Why is a lifetime required for a reference to a type in a trait bound?
Asked Answered
E

1

8

I think I understood how lifetimes work with function parameters/outputs and with structs, since those cases are explained in the book (and further in the nomicon), but I do not understand how lifetimes are used for type bounds. For example:

trait Min<Elmt> {
    fn get_min(&self) -> Elmt;
}

impl<T, Elmt> Min<Elmt> for T
where
    &T: IntoIterator<Item = Elmt>,
    Elmt: Ord,
{
    fn get_min(&self) -> Elmt {
        let mut iter = self.into_iter();
        match iter.next() {
            None => panic!("Empty List"),
            Some(x) => iter.fold(x, |acc, y| acc.min(y)),
        }
    }
}

Here I require the type T to fulfill the following property: Any of its references must implement IntoIterator<Item = Ord>. This code does not compile because Rust wants &T to have a lifetime and I can not figure out why. The where clause should only ensure that something is of a certain type, which is done at compile time. How do lifetimes/references come into this? Ensuring that &T of an implementing type T implements IntoIterator has nothing to do with dangling pointers or memory leaks.

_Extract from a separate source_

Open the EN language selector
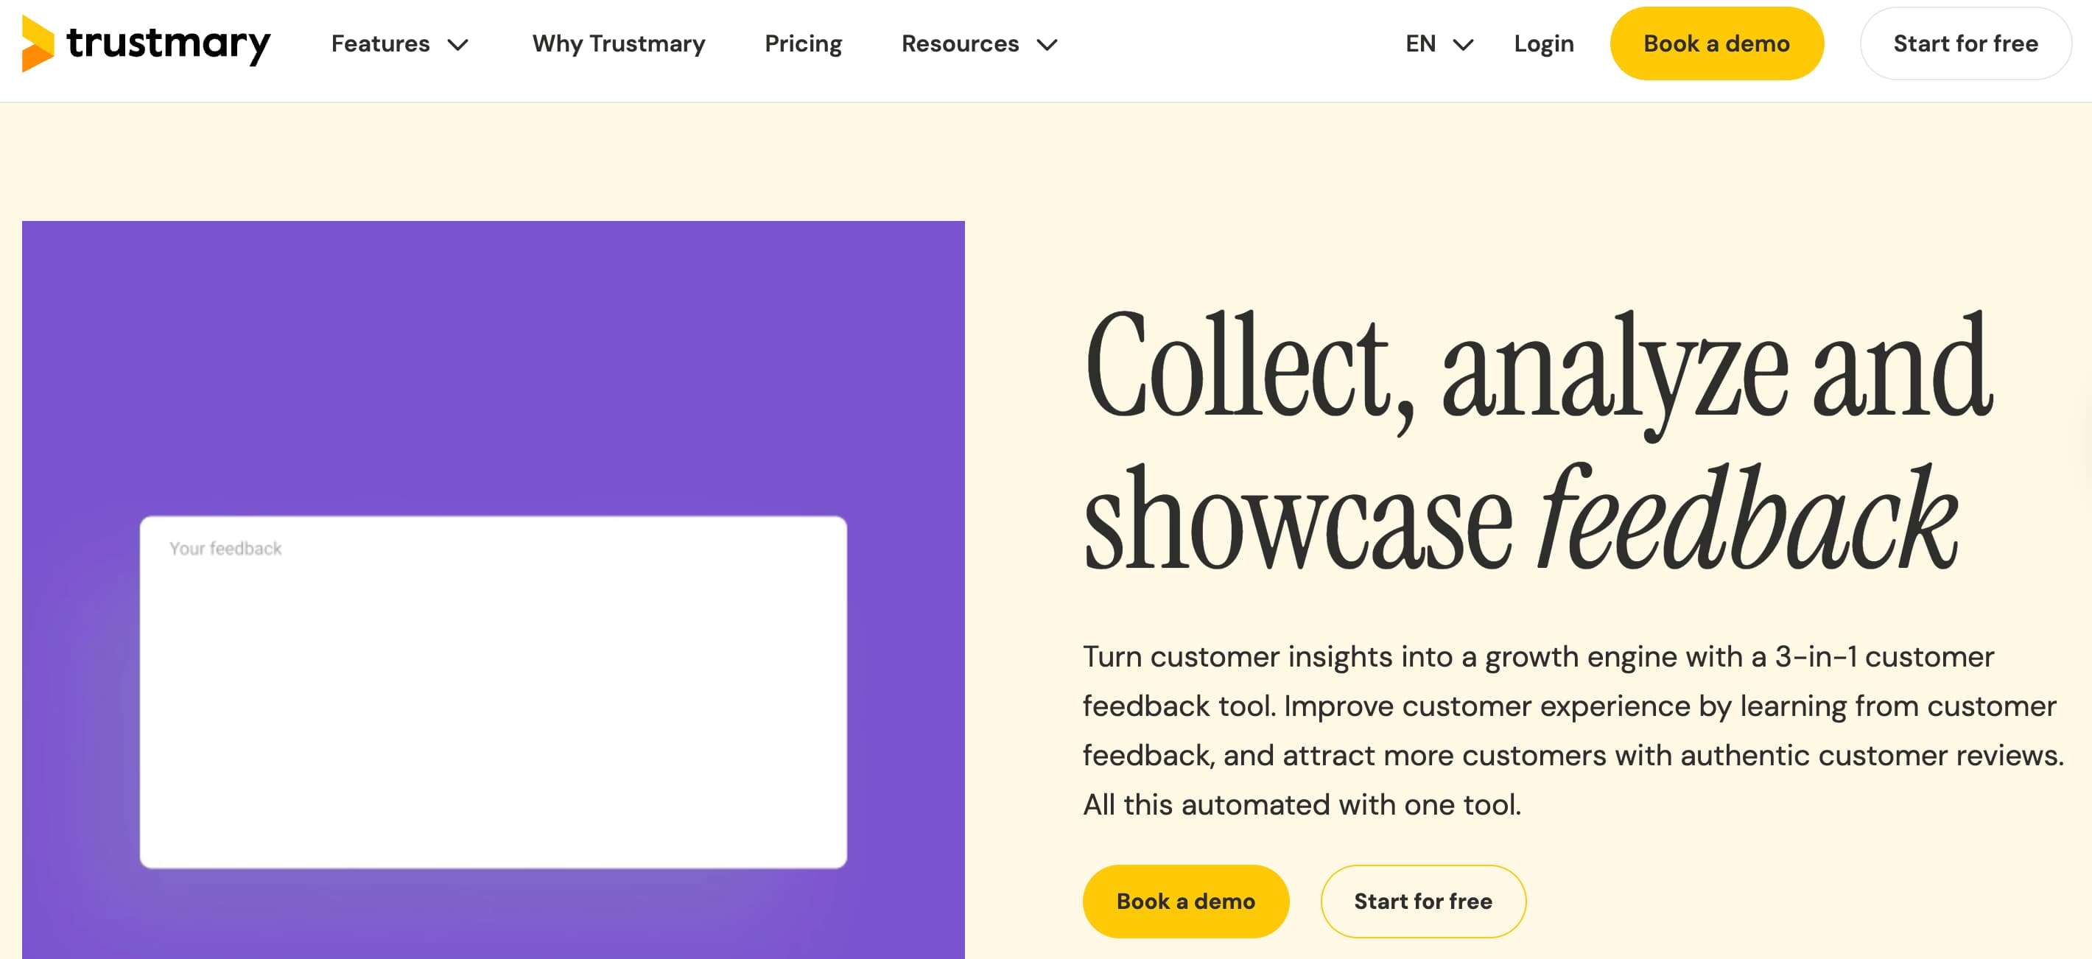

Someone from the Rust Discord helped me by making this working implementation:

trait Min<'a, Elmt> {
    fn get_min(&'a self) -> Elmt;
}

impl<'a, T, Elmt> Min<'a, Elmt> for T
where
    &'a T: IntoIterator<Item = Elmt> + 'a,
    Elmt: Ord,
{
    fn get_min(&'a self) -> Elmt {
        let mut iter = self.into_iter();
        match iter.next() {
            None => panic!("Empty List"),
            Some(x) => iter.fold(x, |acc, y| acc.min(y)),
        }
    }
}

(Playground variant)

They tried to explain it to me, but I could not understand, so I am looking for another explanation to find its way into my brain.

Let me go through it one by one:

  1. &'a T: IntoIterator<Item = Elmt> + 'a, we give the generic reference &T a lifetime 'a. Why is this needed?
  2. Why do we have to restrict &'a T to the lifetime 'a? I mean isn't that kind of a tautology?

    Since we used a lifetime in the where clause, we have to add it to some signature. That is where impl<'a, T, Elmt> comes from - fine

  3. Why does the trait Min and the get_min() function need a lifetime parameter now? Lifetime elision should give every input element a lifetime and the output does not have a lifetime anyway.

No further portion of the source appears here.